Deborah vanPetegen, Tivoli availability specialist, noted that network management has become somewhat of a commodity. She says network managers should look at how management tools integrate with enterprise system management, with inventory and asset management as well as with an alert management system.
“Integration pieces are a big thing to look into,” she says.
Filling the Toolbox
Two years ago, analysts would have put Cabletron’s Spectrum Enterprise Manager at the head of the class in management tools, with Hewlett-Packard’s OpenView at a close second. But today, OpenView has taken the lead. According to McLean, HP is the mainstay for people who are attempting to manage their networks.
OpenView is a software suite consisting of upwards of forty products that HP says allows its customers to manage IT operations more efficiently with less time, people and money. Its flagship product, OpenView Network Node Manager, provides in-depth views of the network in an intuitive graphical format. Network Node Manager discovers network devices and provides a map to illustrate what the network actually looks like. The multi-level map indicates which devices and network segments are healthy and which areas need attention.

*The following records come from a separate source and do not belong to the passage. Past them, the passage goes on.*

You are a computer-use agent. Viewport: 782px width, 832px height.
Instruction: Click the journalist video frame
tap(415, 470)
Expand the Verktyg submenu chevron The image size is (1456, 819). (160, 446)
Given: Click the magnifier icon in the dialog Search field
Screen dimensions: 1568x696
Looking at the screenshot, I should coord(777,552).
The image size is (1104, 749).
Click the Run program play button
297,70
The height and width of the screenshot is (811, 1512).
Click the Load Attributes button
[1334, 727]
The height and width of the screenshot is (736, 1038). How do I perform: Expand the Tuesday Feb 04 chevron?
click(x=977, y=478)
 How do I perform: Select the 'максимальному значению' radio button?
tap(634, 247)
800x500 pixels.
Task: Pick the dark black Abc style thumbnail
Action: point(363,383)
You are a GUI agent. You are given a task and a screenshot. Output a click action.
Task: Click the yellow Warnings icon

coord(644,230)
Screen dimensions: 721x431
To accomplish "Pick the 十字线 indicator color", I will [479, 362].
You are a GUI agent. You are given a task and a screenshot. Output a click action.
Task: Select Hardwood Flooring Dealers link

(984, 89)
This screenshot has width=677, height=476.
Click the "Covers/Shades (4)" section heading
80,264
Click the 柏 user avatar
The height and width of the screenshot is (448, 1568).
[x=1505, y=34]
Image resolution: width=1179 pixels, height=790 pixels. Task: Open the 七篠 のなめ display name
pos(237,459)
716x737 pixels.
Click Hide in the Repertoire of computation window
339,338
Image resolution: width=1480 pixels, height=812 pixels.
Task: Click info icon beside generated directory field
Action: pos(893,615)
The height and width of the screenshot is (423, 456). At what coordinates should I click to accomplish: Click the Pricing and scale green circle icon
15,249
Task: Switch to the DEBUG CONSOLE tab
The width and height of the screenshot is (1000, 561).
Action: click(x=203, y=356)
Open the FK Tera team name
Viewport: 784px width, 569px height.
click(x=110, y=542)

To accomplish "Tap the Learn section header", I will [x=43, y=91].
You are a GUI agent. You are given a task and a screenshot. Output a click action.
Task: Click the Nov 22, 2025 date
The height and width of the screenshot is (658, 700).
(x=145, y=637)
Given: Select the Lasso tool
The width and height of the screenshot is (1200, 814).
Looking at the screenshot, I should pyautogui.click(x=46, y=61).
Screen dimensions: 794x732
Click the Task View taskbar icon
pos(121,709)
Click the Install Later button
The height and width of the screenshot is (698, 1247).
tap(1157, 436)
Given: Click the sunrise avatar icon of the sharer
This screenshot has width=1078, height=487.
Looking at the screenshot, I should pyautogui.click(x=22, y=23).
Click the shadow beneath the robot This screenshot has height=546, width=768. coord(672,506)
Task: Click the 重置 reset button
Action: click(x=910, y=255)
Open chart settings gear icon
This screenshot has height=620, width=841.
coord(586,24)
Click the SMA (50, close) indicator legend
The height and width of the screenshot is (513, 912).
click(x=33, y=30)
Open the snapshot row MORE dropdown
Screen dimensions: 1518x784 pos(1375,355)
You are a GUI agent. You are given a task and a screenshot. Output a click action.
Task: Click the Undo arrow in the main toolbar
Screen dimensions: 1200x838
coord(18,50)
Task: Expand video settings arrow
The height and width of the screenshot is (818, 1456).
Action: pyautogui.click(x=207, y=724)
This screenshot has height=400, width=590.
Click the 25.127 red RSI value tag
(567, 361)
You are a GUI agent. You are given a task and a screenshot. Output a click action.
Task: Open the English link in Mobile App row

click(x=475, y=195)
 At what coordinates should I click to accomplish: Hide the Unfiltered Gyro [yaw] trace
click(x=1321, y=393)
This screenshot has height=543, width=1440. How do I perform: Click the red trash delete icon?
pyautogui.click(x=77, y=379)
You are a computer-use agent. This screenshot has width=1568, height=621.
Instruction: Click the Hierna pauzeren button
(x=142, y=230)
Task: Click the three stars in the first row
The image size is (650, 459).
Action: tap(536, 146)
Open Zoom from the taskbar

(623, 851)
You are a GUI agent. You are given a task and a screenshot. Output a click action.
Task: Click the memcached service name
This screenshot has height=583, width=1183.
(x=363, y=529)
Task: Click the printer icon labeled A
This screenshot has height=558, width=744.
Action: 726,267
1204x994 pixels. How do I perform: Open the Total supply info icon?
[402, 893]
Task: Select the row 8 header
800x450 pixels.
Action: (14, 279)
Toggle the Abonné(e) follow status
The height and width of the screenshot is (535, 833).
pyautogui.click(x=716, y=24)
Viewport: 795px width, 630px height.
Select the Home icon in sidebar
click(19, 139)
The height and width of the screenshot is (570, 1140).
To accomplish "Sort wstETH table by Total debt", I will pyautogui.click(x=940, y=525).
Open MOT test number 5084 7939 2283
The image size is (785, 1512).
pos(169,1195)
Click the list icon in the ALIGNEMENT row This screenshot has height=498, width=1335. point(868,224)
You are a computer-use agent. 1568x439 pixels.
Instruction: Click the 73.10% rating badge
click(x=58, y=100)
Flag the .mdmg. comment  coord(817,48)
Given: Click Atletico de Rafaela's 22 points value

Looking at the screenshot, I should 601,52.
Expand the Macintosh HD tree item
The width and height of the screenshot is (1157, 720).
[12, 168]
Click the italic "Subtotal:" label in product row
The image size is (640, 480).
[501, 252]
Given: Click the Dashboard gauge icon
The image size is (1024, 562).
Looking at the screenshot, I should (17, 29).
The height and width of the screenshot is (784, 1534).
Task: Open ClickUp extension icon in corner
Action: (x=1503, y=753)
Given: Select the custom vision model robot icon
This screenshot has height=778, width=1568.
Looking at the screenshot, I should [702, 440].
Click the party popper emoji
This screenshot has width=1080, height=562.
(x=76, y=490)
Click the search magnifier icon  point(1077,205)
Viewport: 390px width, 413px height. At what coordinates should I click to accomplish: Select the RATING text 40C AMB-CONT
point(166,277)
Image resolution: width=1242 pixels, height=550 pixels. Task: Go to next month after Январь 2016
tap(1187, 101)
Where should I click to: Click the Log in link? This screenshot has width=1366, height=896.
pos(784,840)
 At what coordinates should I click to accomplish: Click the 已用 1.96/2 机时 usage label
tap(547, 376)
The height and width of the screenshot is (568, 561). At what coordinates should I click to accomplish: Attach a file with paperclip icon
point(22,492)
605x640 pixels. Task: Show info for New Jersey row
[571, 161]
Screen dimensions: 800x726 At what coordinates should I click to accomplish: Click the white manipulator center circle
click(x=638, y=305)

George Vesnaver, HP Canada’s regional director for software, says that although there is still the old connotation that OpenView spells Network Node Manager, OpenView is in fact much broader.
“Network Node Manager is really the foundation,” Vesnaver says, “and if you tier your IT infrastructure, it is kind of the lowest layer that sits above the routers and switches and all the different network protocols. It’s got its feelers and can sense the health of the environment.”
Richard L. Ptak, vice-president of systems and applications management with the Hurwitz Group in Framingham, Mass., gives second place standing in the network tool rankings to Tivoli’s NetView solution. NetView discovers TCP/IP networks, displays network topologies, correlates and manages events and SNMP traps, monitors network health, and gathers performance data. Ptak noted that Tivoli, as well as some smaller emerging companies, are giving HP OpenView some intense competition.
According to Tivoli’s vanPetegen, a key feature of NetView is root-cause analysis. “Instead of your whole map going red, it pinpoints the problem,” she explained.
IDC’s McLean says there are a number of tools that are designed to manage separate elements of a network.
“If you were just trying to figure out the type of traffic that is going across your network, there are tools that do that.”
On the road to perfection
Although OpenView and NetView have seemed to settle themselves comfortably at the top of the market, Hurwitz’s Ptak says that these solutions are not perfect. He explained that although companies are making progress, there is still quite a ways to go in the area of network management.
Ptak suggested vendors need to better structure the levels of service that are available to clients, as well as how those clients get access to those services.